<div class="alert alert-block alert-danger">

# 14A: Redlining: Historic Effects of Racism (COMPLETE)

**Use with textbook version 6.0+**


**Lesson assumes students have read up through page: 14.3**


</div>

<div class="alert alert-block alert-warning">

#### Summary of Notebook:

In this notebook, we can learn a little more about what "controlling for" means and how it's a little different than "proportional". Students will explore a data frame that includes information on historically red-lined neighborhoods and the tree coverage of those neighborhoods today.

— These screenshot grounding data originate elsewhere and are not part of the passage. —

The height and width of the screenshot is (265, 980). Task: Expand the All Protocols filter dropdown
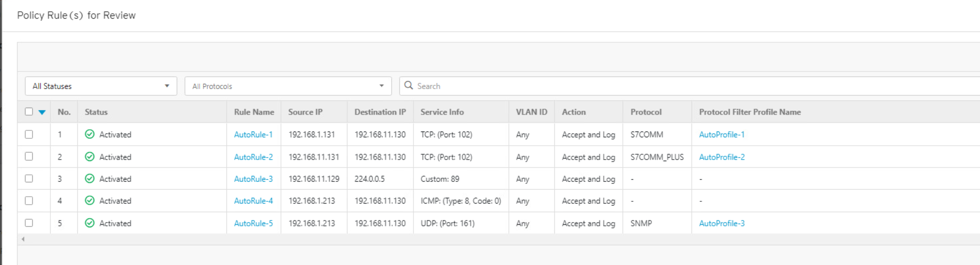tap(288, 86)
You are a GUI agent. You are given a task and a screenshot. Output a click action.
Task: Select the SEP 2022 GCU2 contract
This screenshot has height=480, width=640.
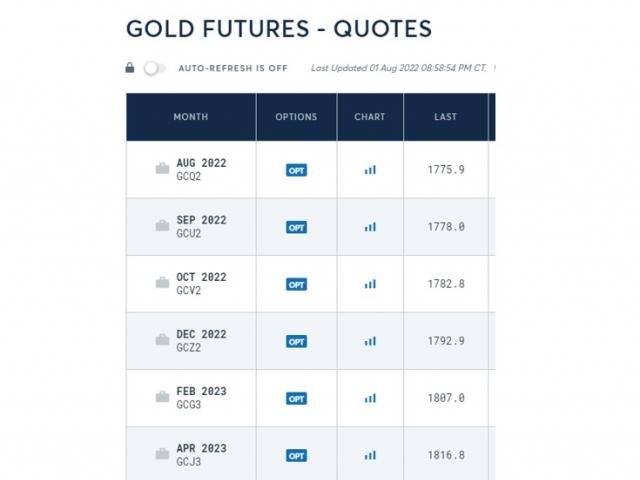[x=201, y=226]
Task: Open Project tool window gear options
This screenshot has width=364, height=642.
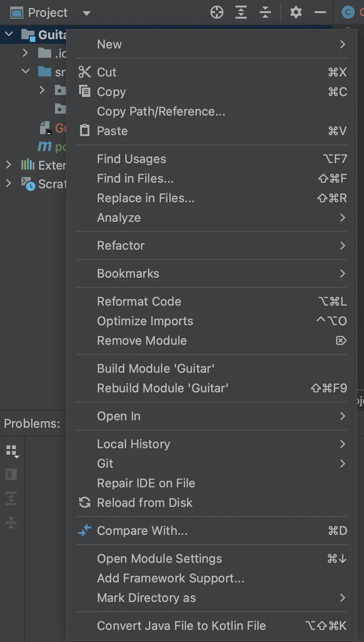Action: [296, 13]
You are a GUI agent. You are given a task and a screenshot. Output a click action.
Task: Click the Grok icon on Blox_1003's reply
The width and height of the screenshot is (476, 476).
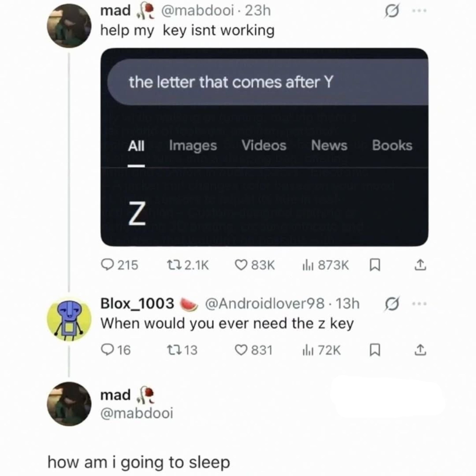point(391,304)
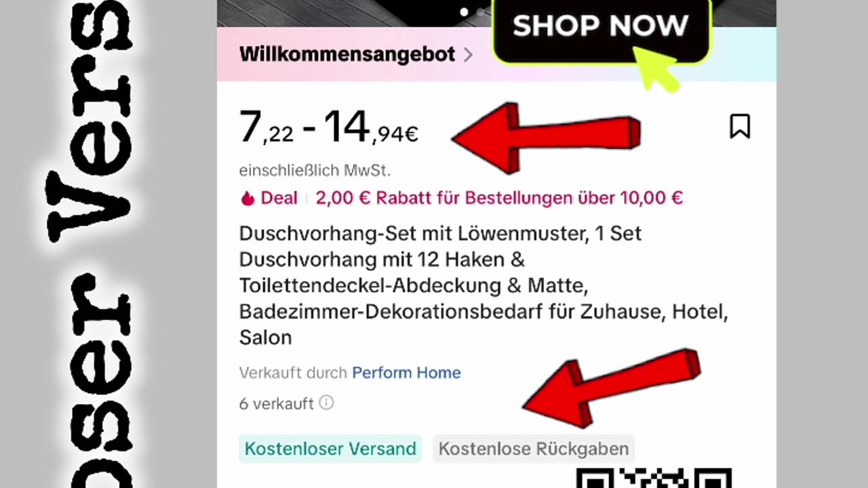868x488 pixels.
Task: Click the red arrow pointing at shipping
Action: (x=611, y=388)
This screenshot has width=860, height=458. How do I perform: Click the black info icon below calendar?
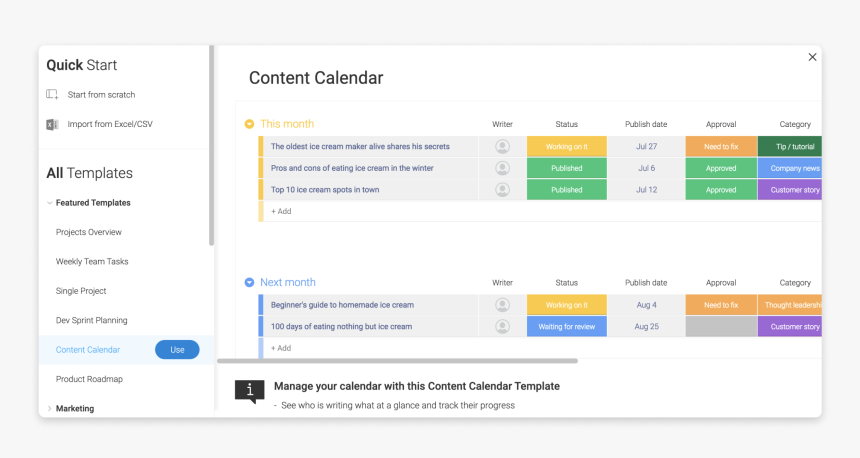(250, 391)
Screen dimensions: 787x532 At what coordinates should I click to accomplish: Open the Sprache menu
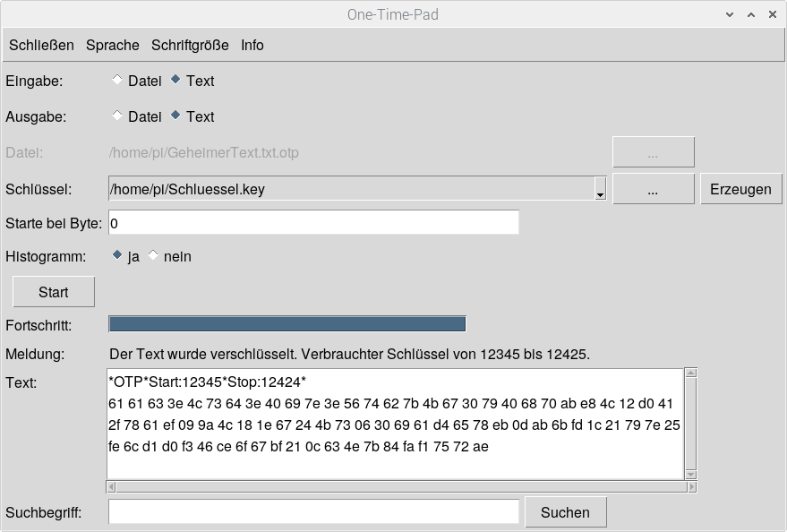pos(113,45)
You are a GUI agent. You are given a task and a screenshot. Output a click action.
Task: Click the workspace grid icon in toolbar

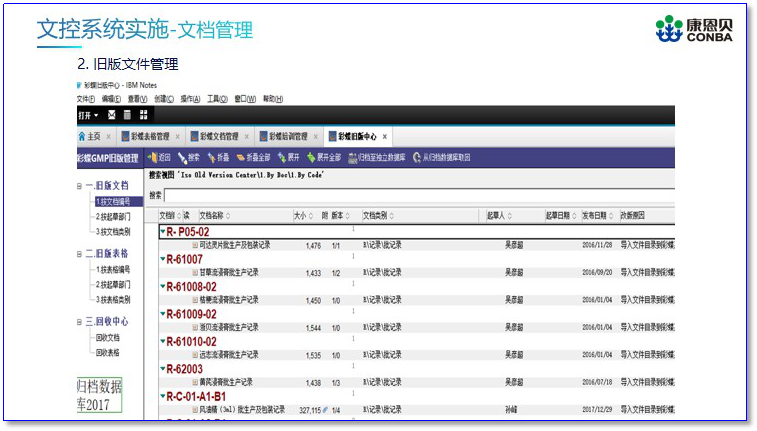tap(144, 115)
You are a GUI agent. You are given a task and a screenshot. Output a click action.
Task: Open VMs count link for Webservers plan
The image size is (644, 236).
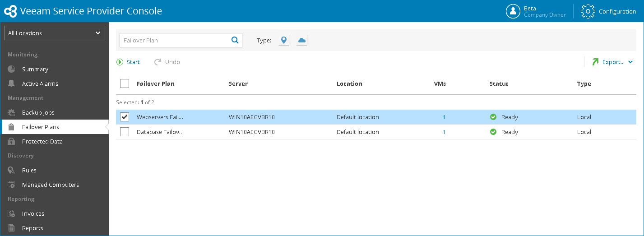(444, 117)
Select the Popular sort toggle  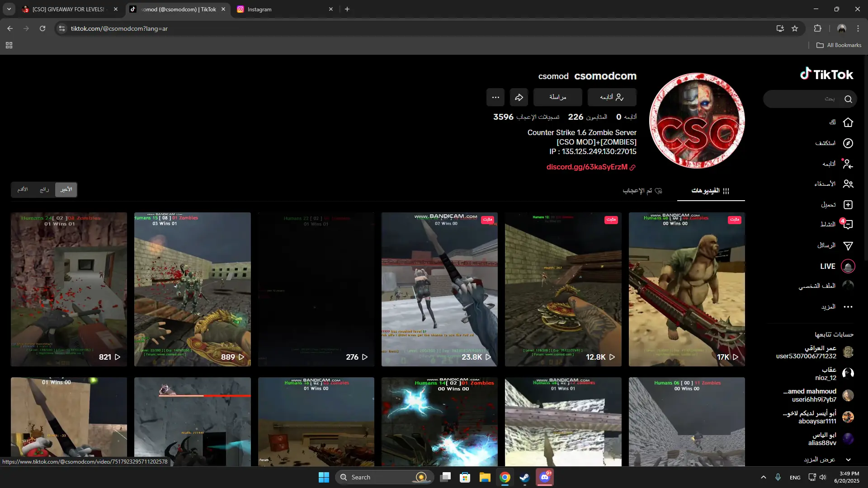tap(44, 190)
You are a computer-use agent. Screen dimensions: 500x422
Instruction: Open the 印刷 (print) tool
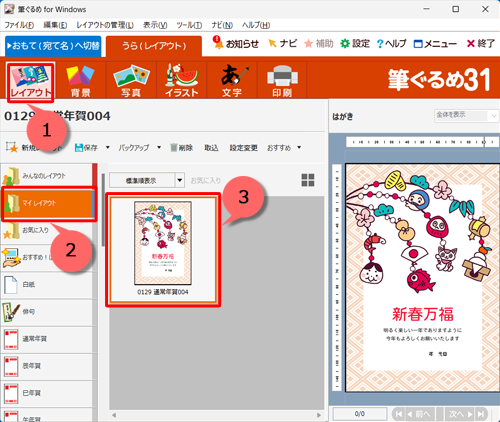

The lesson demonstrates how single-predictor models that use redlining and neighborhood size to predict tree coverage may not be as predictive as multivariate models that take into account both of those factors.
 
#### Includes:

- Fitting and interpreting simple and multiple regression models
- Exploring the dangers of failing to include an important variable in a model
- Using visualizations to explore which variables should be included in a model

</div>

<div class="alert alert-block alert-success">

## Approximate time to complete Notebook: 75-105 Mins

</div>

In [None]:
# This code will load the R packages we will use
suppressPackageStartupMessages({
    library(coursekata)
})

# Pull in data
holc <- read.csv("https://docs.google.com/spreadsheets/d/e/2PACX-1vTxPfb9hD9EKXtnNuJp9k6SIn5KIbX1J3lGeoys49gS23M_hg79QDSRMHHQywirGHBO_MRAy1dUNLJ5/pub?gid=440145799&single=true&output=csv", header = TRUE)
holc$red_lined <- factor(holc$red_lined, levels = c(0,1), labels = c("not red-lined", "red-lined"))

### History of Redlining

Redlining was a process started in the 1930s in which the Home Owners' Loan Corporation (HOLC), a US federal agency, gave neighborhoods ratings to guide investment. Certain neighborhoods were colored red on HOLC maps and labeled as "hazardous" (see below). These "red-lined" neighborhoods were deemed risky investments (that is, banks and other institutions should not give loans to people trying to buy property in these areas).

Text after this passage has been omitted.